• **Task**: Reproduce the lines of the listing below, beginning with the line that contains "How do I perform: Click the Contact" and continuing through the line that contains "coord(34,69)", with both of those lines included.

>> START Material shown

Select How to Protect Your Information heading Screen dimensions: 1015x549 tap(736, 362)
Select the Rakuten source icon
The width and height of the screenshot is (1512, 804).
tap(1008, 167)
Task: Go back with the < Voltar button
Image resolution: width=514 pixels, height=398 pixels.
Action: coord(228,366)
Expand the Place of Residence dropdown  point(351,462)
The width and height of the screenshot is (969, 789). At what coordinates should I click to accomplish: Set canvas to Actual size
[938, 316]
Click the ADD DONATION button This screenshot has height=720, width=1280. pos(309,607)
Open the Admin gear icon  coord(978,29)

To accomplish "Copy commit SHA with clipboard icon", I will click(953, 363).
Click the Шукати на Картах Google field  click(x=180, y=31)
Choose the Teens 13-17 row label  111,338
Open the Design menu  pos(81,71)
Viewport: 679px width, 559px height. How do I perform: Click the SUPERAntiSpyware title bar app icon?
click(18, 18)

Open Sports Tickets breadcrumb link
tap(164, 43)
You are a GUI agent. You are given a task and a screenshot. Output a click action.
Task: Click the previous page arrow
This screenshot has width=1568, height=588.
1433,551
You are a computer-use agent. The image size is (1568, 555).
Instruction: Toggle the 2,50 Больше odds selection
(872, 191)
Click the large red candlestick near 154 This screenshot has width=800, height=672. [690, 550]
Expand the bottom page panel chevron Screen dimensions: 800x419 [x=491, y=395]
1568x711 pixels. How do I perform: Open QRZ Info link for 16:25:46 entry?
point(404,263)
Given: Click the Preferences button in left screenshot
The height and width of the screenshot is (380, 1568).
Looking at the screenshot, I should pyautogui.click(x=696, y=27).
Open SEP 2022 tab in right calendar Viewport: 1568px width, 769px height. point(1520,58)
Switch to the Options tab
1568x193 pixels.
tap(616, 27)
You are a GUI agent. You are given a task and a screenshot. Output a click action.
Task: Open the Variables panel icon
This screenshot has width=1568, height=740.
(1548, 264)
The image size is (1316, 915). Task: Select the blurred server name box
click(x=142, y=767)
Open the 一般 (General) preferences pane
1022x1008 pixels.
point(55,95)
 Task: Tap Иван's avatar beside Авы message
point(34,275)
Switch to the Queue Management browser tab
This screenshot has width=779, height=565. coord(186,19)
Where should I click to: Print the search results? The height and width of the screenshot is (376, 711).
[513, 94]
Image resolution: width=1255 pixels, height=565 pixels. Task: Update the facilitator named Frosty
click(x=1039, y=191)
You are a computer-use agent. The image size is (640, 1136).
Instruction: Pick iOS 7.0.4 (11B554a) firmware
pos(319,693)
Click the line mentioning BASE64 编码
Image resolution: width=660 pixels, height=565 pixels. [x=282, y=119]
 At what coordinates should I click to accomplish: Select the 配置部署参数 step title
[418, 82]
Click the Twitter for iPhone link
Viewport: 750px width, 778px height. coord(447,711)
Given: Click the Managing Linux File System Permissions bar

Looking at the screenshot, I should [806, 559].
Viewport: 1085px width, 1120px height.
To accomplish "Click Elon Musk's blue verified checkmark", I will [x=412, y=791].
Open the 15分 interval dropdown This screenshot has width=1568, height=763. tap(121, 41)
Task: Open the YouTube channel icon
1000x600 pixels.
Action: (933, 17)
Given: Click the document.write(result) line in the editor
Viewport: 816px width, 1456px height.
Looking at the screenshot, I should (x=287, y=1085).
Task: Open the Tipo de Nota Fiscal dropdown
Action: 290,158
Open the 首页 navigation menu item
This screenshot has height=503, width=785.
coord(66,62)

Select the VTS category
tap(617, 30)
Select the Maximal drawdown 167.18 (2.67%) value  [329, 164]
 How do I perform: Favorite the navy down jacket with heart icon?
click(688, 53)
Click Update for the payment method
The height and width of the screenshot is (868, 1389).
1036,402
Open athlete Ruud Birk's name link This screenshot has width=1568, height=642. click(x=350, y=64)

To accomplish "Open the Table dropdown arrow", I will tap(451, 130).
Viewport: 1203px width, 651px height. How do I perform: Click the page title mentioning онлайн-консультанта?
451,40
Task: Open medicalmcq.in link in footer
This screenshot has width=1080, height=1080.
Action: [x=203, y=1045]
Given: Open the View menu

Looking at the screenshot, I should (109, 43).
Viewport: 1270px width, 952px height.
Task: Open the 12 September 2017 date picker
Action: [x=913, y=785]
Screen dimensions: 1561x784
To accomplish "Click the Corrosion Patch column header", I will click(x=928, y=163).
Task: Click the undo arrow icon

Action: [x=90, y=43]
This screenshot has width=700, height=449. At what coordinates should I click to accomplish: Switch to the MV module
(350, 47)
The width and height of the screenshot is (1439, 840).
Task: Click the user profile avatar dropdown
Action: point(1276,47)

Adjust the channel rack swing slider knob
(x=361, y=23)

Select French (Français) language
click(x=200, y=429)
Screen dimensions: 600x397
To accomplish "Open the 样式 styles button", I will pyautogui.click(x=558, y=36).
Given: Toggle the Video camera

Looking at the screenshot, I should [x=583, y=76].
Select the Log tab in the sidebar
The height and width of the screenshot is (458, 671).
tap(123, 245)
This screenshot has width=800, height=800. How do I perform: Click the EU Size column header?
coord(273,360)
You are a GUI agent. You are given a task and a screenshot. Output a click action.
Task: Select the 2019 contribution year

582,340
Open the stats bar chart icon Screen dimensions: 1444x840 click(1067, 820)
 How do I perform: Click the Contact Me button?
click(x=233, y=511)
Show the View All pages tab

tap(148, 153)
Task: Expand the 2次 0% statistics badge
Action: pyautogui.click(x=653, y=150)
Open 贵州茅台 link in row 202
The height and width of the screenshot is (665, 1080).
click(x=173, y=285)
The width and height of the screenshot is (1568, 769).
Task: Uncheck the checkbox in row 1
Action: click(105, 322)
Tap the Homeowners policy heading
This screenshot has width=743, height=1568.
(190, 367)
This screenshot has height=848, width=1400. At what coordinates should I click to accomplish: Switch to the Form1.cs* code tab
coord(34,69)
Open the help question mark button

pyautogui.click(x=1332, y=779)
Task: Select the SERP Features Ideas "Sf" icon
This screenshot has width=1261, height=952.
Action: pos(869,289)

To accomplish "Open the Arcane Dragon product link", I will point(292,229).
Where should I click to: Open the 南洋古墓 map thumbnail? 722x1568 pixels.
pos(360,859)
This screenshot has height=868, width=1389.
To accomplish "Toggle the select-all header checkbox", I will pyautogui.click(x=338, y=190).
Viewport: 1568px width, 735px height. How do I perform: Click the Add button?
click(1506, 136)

>> END Material shown

• **Task answer**:
 How do I perform: Click the Contact Me button?
click(x=233, y=511)
Show the View All pages tab

tap(148, 153)
Task: Expand the 2次 0% statistics badge
Action: pyautogui.click(x=653, y=150)
Open 贵州茅台 link in row 202
The height and width of the screenshot is (665, 1080).
click(x=173, y=285)
The width and height of the screenshot is (1568, 769).
Task: Uncheck the checkbox in row 1
Action: click(105, 322)
Tap the Homeowners policy heading
This screenshot has width=743, height=1568.
(190, 367)
This screenshot has height=848, width=1400. At what coordinates should I click to accomplish: Switch to the Form1.cs* code tab
coord(34,69)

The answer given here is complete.